Et si l’état de choc dans laquelle la crise a plongé l’Europe pouvait être aussi l’occasion d’un saut en avant vers un capitalisme polarisé par la sublimation du désir, plutôt que par la culture de la bêtise ? C’est que Bernard Stiegler le sait mieux qu’un autre : l’accident et la chance peuvent aller ensemble.
Vous avez écrit n’avoir jamais philosophé avant 26 ans. Qu’a été votre vie avant cette conversion ?
Bernard Stiegler : J’ai d’abord beaucoup erré. Pendant Mai 68, j’ai 16 ans, et je suis « d’extrême gauche ». Je suis exclu de mon lycée – ce qui fait que je ne passerai jamais le bac – et me mets à dériver. Je suis alors très amateur de jazz, je fréquente quelques lettristes [mouvement artistique d’après-guerre], puis je m’inscris au PCF – en espérant le changer de l’intérieur. En 1971, je suis père. Après divers boulots – je fabrique des bijoux fantaisie, je suis garçon de course, manœuvre d’un maçon –, je deviens agent de planning dans un atelier… Cela ne suffit pas à payer le loyer.
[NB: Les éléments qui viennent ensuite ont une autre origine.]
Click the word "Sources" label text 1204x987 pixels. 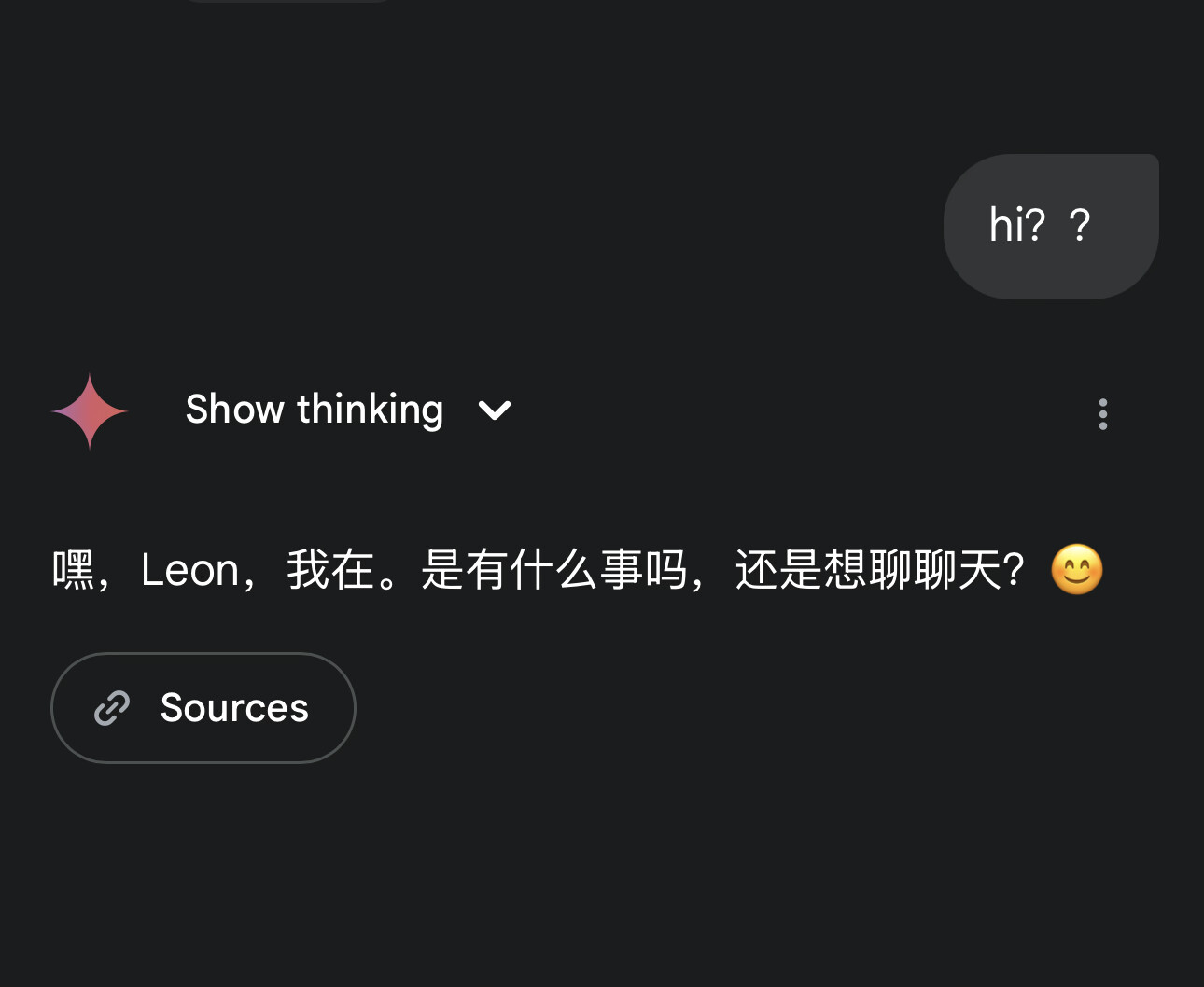[234, 708]
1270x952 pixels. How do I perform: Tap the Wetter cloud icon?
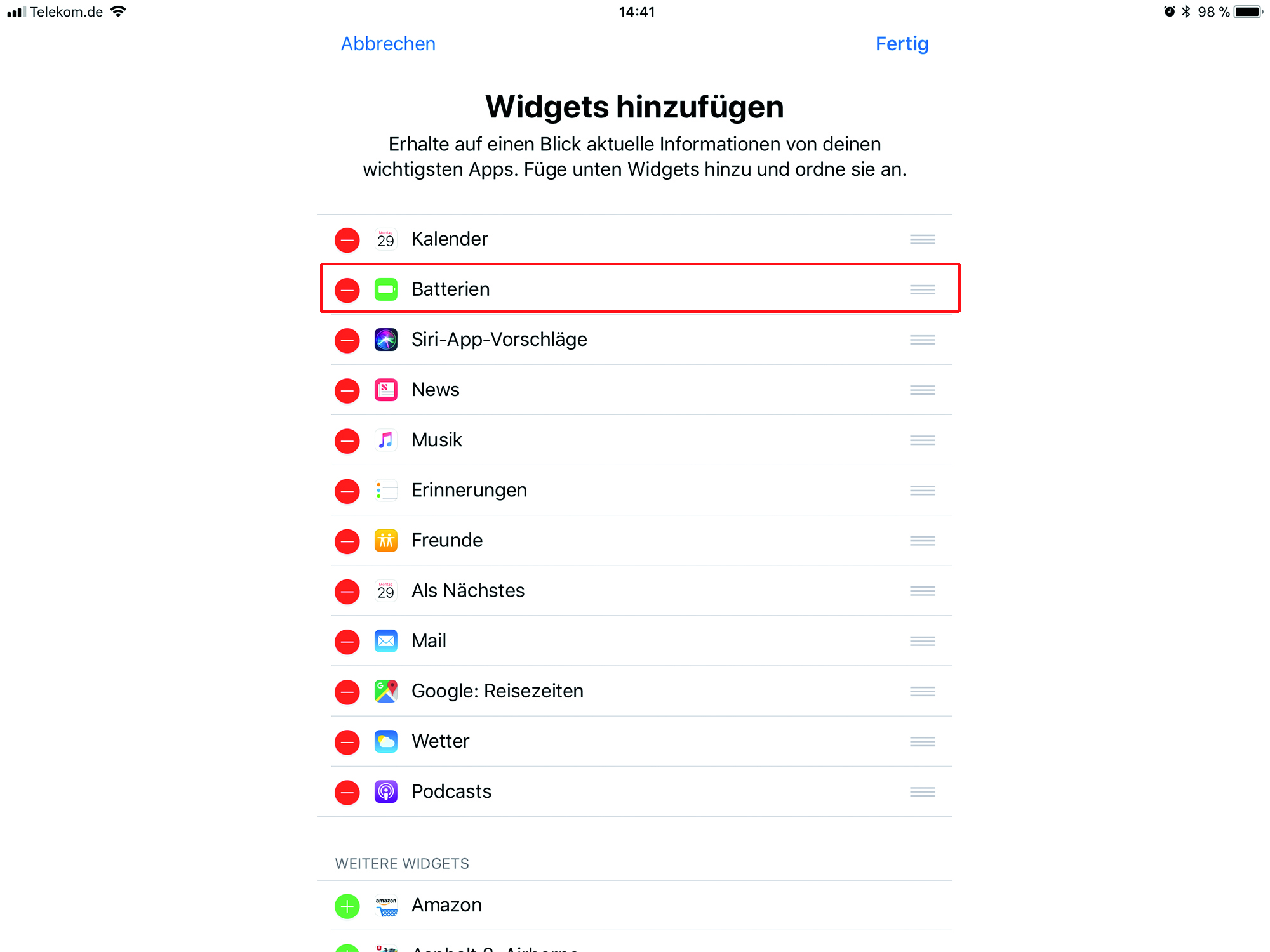click(385, 741)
Un jour, je reçois un avis d’expulsion de mon HLM de Sarcelles, où j’ai grandi. Je déménage « à la cloche de bois » avec une camionnette. Je m’installe à la campagne.
Avez-vous aimé cette vie rurale ?
C’était rude mais j’aime assez cela. Au début les ressources étaient maigres. Des gens avec qui j’ai sympathisé m’ont aidé. J’ai loué une petite ferme, tout en étant chauffeur d’une coopérative agricole. Puis j’ai rencontré un agriculteur qui avait une très grande exploitation. Il m’a pris en affection et m’a aidé à constituer un cheptel en me cédant des chèvres à bas prix tout en me faisant crédit. Je faisais la traite en écoutant Charles Mingus et, dans l’étable comme sur les engins, j’avais le temps de réfléchir : j’aimais cela.
On aurait pu vous prendre pour un hippie…
Je ne me suis jamais senti hippie : j’étais là pour gagner ma vie. Mais la sécheresse de 1976 m’a obligé à liquider ma ferme. Un peu plus tard, j’ai ouvert un bar à Toulouse, L’Écume des jours, où je passais du jazz et où venaient des orchestres. C’était plein toutes les nuits de gens qui cherchaient de la bonne musique. C’était un public noctambule. La police est venue un soir, a trouvé de l’héroïne et m’a demandé de coopérer avec elle, ce que je n’ai pas fait. J’ai eu une fermeture administrative et, au même moment, on a supprimé mon autorisation de découvert bancaire (c’était le « plan Barre »). Alors j’ai attaqué ma propre banque, puis quelques autres. Après le cinquième braquage, je suis tombé. Peut-être me prenais-je pour Virgil, le héros de Prends l’oseille et tire-toi, de Woody Allen [1969].